Mar
O mar, faz um tempo que não o vejo, lembro que quando pequeno, ele foi meu maior mistério. Mar, imenso, uma existência não humana. A palavra por si só não dá conta de sua magnificência. Lembro vagamente de meu primeiro contato com o mar, fiquei perplexo diante de tamanha mansidão, o mar me olhava, tive medo, pensei que meu corpo pequeno de criança poderia ser engolido com facilidade por aquela correnteza eufórica, a idéia de me perder no oceano me apavorava, a grandiosidade arrogante e desafiadora estava ali, eu e o mar, postos frente a frente. Meus pais queriam mergulhar, mas não podiam me deixar sozinho na praia, então decidiram me levar junto, eu relutei, eles me arrastaram. Devia estar nas costas do meu pai quando ele entrou no mar, pude sentir a água gelada batendo em minhas pernas, a água batia e voltava, como uma brincadeira. Estava começando a me acostumar a ele.

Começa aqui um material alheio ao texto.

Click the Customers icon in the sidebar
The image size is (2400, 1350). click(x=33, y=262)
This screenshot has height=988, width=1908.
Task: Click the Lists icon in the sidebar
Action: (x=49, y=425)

As outras crianças perambulavam às margens a procura de conchas e pedras, as conchas não me interessavam, eu ia atrás de pequenos cacarecos, colares de miçanga, pedaços de placas, medalhões, garrafas de vidro, eram presentes que ele, o mar, me oferecia. Eu queria conhecer o mar, esses cacarecos em minha mente fantasiosa eram fragmentos de naufrágios e desastres marítimos. Era difícil andar sobre a areia molhada, foi então que subitamente eu descobri que, para conhecer o mar devia me juntar a ele, unir os mistérios entregando-se um ao outro, carregado com o medo infantil caminhei acanhadamente em sua direção. A água salgada é de um frio que arrepia as pernas. O cheiro, de uma maresia tonteante. Vou entrando, minha presença sólida divide o mar ao meio, a gelidez se opõe, as ondas me arrastam de volta à praia, aceito essa oposição como um desafio e volto correndo ao mar em oposição às ondas que me abraçam e se partem. A água me cobre o torso, a gelidez contra o peito causa a sensação de estranheza, eu me desconheço, torno-me anônimo como uma pedra, só assim eu percebo que lutar contra as ondas é lutar contra uma força maior, portanto, é uma resistência inútil, por isso me entrego em anonimato, não sou nada, esqueço-me no balançar das águas calmas, o mar, e seu mágico embalo. Nesse encontro e em todos os outros eu fui o mar, fiz parte dele. Eu era água corrente e salgada. Abrir os olhos no mar é difícil, assim como fora dele. Imerso e perdido na liquidez gelada eu sabia que estava cumprindo uma coragem. No mar eu não tinha nenhuma função a não ser a de me misturar ao sal. De qualquer forma, o mar sempre me devolvia à praia, esgotado, sempre depois de ser o mar minhas pernas fraquejavam, obrigando-me a desabar o corpo – agora pesado, com o peso de uma fadiga imemorial – sobre a areia, a garganta constringe, os olhos ardem de sal secado pelo sol, impossível deixá-los abertos. E ali eu permaneço, esgotado, feito um morto. Sou sal e areia. Nada além.
É isso que me falta, ser o mar outra vez, me entregar à tempestade que sopra inquieta no interior de sua água salgada. Preciso que o mar me leve, lave. Que as ondas me arrastem como escombros de uma catedral. Quero tomar o mar em goles grandes, para poder tê-lo em correnteza por dentro.